The treatment schedule had bone marrow examinations performed at 6 months, 12 months, and 24 months. If patients were MRD negative in blood and marrow at 6 months, they stop therapy at 12 months, and if they were MRD negative at 12 months, they stop therapy at 24 months.

The median age of patients was 64. The majority of patients (81%) had prior chemotherapy, including 20% who had prior idelalisib.

Thirty-eight patients reached at least month 8 having received 6 months or more of combination therapy. At 8 months, 37% of patients were MRD negative in the peripheral blood and 32% were MRD negative in the bone marrow. These rates were 52% and 41% for patients with prior chemotherapy treatment, respectively, and 71% and 43% among patients with prior idelalisib, respectively.

“Our assumption was that the trial would be a success if 30% of patients achieved the deepest level of remission after 12 months of combination therapy,” Hillmen said. “But already, at 6 months, 33% of patients have undetectable disease.”

The overall response rate was 100%, with 39% of patients achieving complete remission and 8% achieving complete remission with incomplete blood count recovery.

There was only a single case of tumor lysis syndrome, which was managed by delaying venetoclax. According to Hillmen, the patient was rapidly re-escalated with no further tumor lysis syndrome. Other adverse events included 33 patients with bruising, the majority of which was grade 1, and 25 patients with grade 3/4 neutropenia.

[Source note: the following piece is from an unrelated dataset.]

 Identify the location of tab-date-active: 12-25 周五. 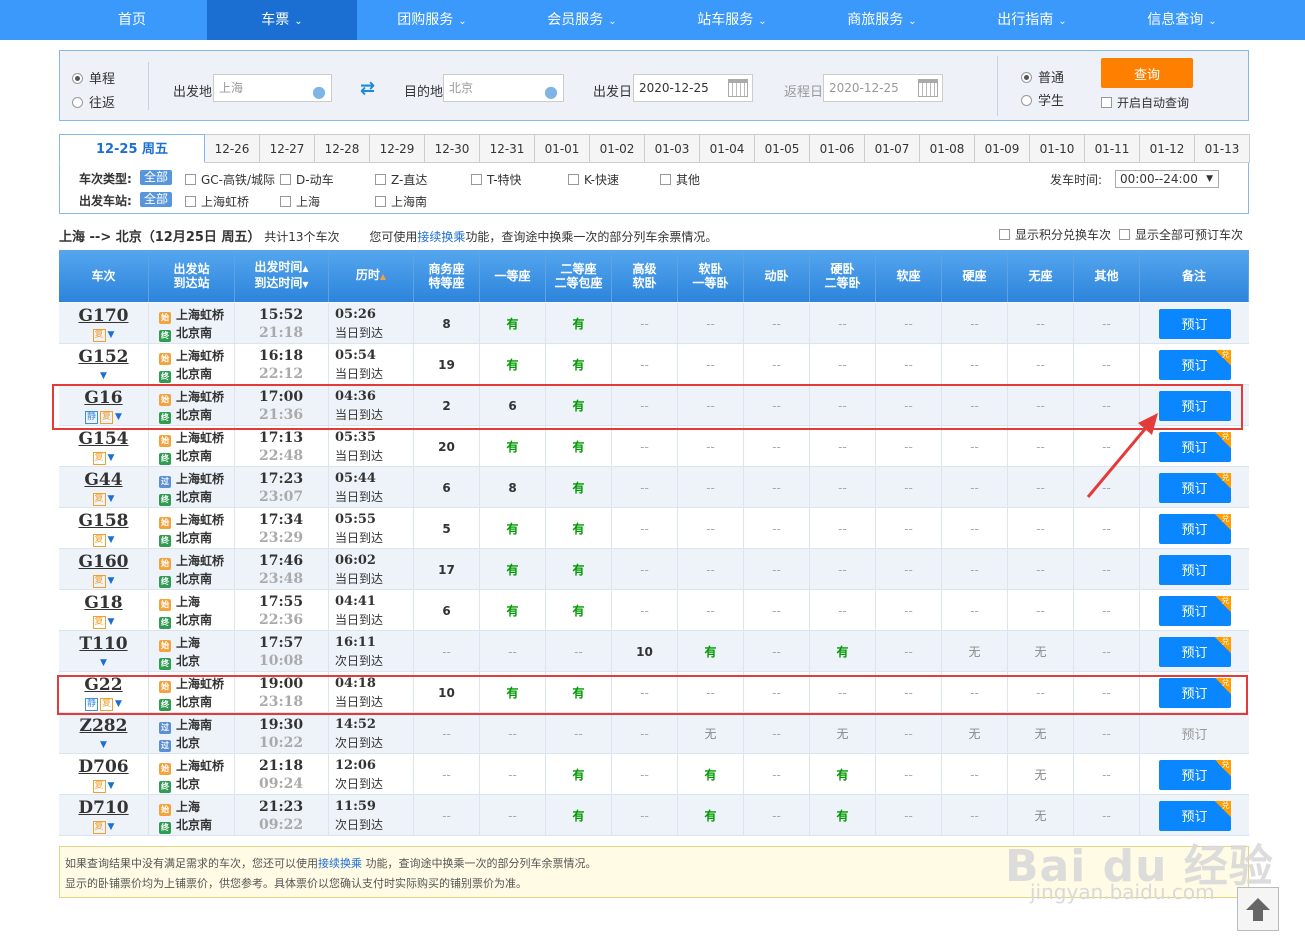
(132, 148).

According to Hillmen, no patients stopped treatment and only 7 patients had any interruption of treatment.

A key limitation of the study is that it lacked a control group. On the basis of the CLARITY results, Hillmen is leading a randomized controlled phase III trial, the FLAIR trial, to compare the ibrutinib plus venetoclax combination with both ibrutinib alone and a combined regimen of three chemotherapy drugs in patients with previously untreated CLL.